Description of the task
A word-for-word copy of the records is needed, with every picture left out.

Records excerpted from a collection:
☆ ☆ ☆ ☆ ☆

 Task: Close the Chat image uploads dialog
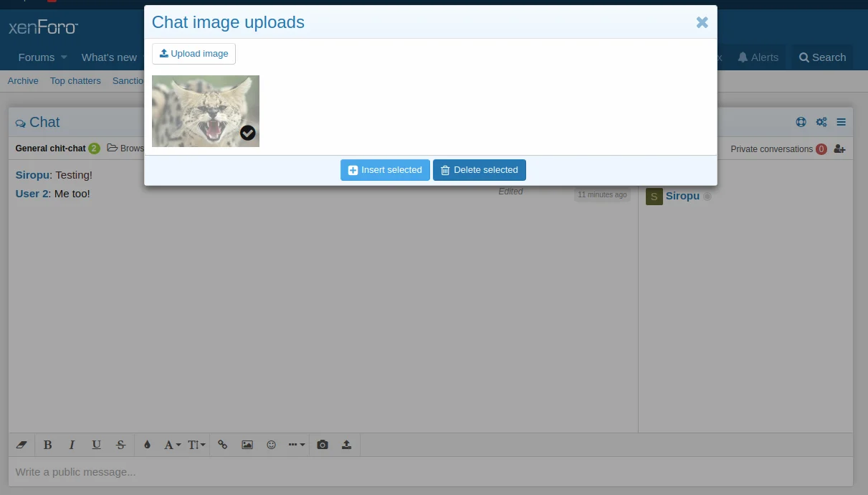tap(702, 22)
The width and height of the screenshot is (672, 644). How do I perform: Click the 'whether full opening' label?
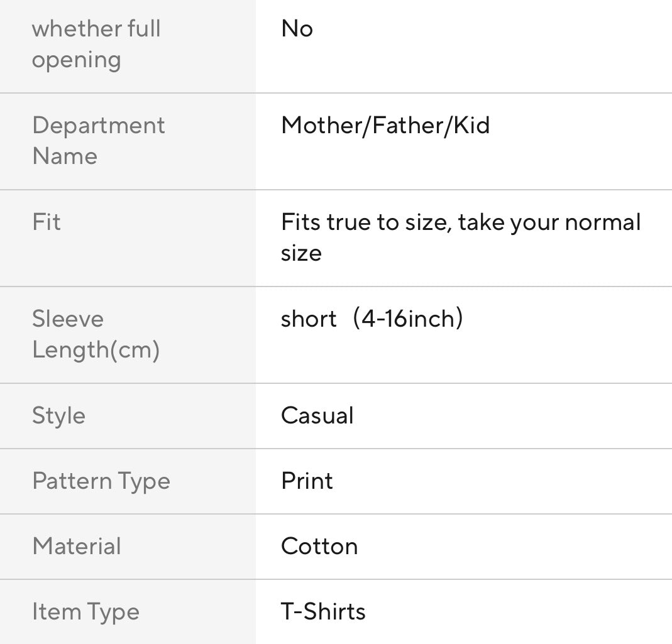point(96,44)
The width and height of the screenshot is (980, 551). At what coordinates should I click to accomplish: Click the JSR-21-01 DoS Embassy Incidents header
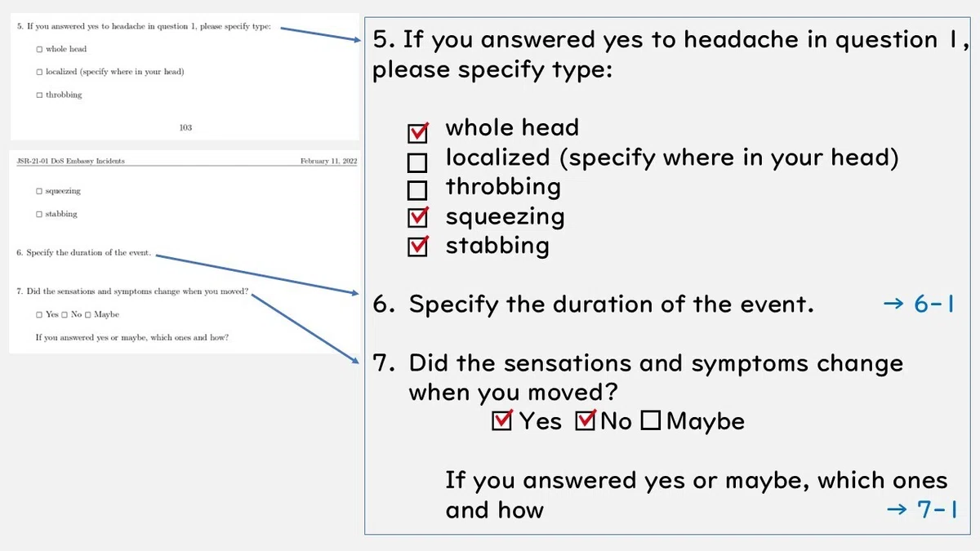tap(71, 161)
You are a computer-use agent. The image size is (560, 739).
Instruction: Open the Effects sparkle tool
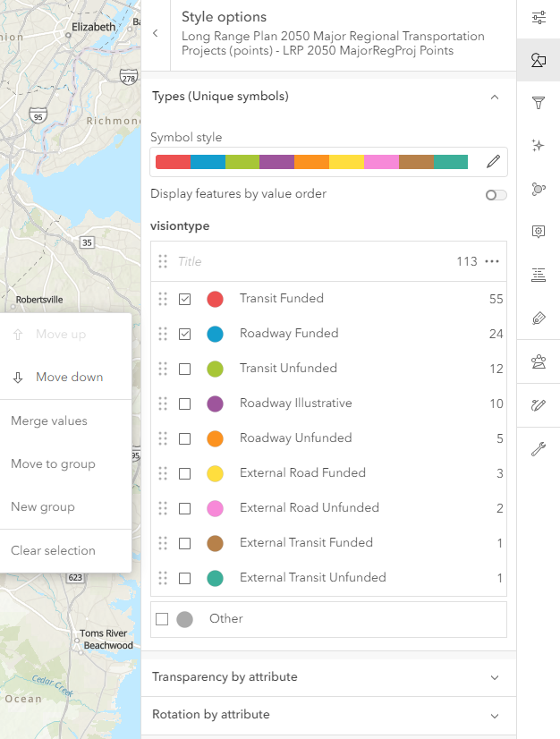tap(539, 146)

☆ ☆ ☆ ☆ ☆

Answer box
 Task: Close the Chat image uploads dialog
tap(702, 22)
The width and height of the screenshot is (672, 644). How do I perform: Click the 'whether full opening' label?
point(96,44)
The width and height of the screenshot is (980, 551). At what coordinates should I click to accomplish: Click the JSR-21-01 DoS Embassy Incidents header
tap(71, 161)
You are a computer-use agent. The image size is (560, 739).
Instruction: Open the Effects sparkle tool
tap(539, 146)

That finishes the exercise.